Camus illustre ces idées dansle roman La Peste (1947) : l’homme absurde se révolte
contre les fléaux de l’humanité pour préserver la nature humaine. Dans ce roman, la
pensée de Camus parvient à l’exaltation de la fraternité; de la morale de la révolte il
est arrivé à la morale de la solidarité, qui surmonte l’absurdité du monde.

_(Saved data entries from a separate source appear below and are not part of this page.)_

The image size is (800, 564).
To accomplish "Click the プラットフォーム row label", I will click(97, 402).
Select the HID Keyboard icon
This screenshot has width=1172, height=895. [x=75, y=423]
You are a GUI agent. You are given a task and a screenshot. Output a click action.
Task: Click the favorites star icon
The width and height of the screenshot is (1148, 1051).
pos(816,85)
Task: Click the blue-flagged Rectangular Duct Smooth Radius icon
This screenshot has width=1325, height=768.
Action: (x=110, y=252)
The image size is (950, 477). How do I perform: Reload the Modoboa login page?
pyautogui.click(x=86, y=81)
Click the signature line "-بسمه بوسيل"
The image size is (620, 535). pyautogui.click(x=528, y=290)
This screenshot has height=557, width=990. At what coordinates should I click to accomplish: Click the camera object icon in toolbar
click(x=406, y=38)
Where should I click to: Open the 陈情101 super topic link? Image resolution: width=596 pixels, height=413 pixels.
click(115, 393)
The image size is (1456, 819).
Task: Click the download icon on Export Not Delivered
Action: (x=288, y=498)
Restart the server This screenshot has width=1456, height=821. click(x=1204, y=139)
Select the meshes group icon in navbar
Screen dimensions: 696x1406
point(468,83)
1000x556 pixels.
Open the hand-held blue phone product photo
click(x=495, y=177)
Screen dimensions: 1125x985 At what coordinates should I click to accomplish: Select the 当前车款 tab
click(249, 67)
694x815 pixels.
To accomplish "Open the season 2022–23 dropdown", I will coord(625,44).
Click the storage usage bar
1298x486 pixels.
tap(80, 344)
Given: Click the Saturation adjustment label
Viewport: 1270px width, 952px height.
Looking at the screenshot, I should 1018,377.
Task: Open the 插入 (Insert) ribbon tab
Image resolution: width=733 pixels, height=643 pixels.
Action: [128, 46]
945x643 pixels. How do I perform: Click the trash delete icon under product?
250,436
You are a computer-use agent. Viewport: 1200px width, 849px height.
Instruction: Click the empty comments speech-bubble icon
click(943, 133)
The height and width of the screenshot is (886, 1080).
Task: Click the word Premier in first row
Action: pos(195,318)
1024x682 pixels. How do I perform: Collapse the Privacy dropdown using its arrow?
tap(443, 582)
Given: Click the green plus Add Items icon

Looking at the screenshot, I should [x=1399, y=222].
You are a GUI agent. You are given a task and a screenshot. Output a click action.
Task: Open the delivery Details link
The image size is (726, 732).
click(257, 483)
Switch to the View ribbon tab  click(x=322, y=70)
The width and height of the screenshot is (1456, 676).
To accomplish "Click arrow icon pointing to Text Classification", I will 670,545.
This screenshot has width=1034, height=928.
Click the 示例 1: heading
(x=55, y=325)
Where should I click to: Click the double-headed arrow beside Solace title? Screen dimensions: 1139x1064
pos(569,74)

Du désespoir
existentiel il arrive à l’espoir, à un humanisme noble et captivant,
Camus engagé:
Sous l’occupation allemande en France, il occupera une place importe dans la
Résistance et devient en août 1944 rédacteur en chef du journal “Combat”. Camus
continuera à militer en faveur des déshérités et des victimes de la lutte pour la
liberté; il lancera en 1956 un appel aux musulmans en faveur de la trêve en Algérie et
publiera, avec Arthur Koestler, des Réflexions sur la peine de mort tendant à
l’abolition de la peine capitale; toujours en 1956, après les tragiques journées de
l’insurrection hongroise, il invite les écrivains européens à recourir à l’O.N.U.. En 1957,
il reçoit le Prix Nobel pour une «oeuvre qui met en lumière les problèmes se posant de
nos jours à la conscience de l’homme.»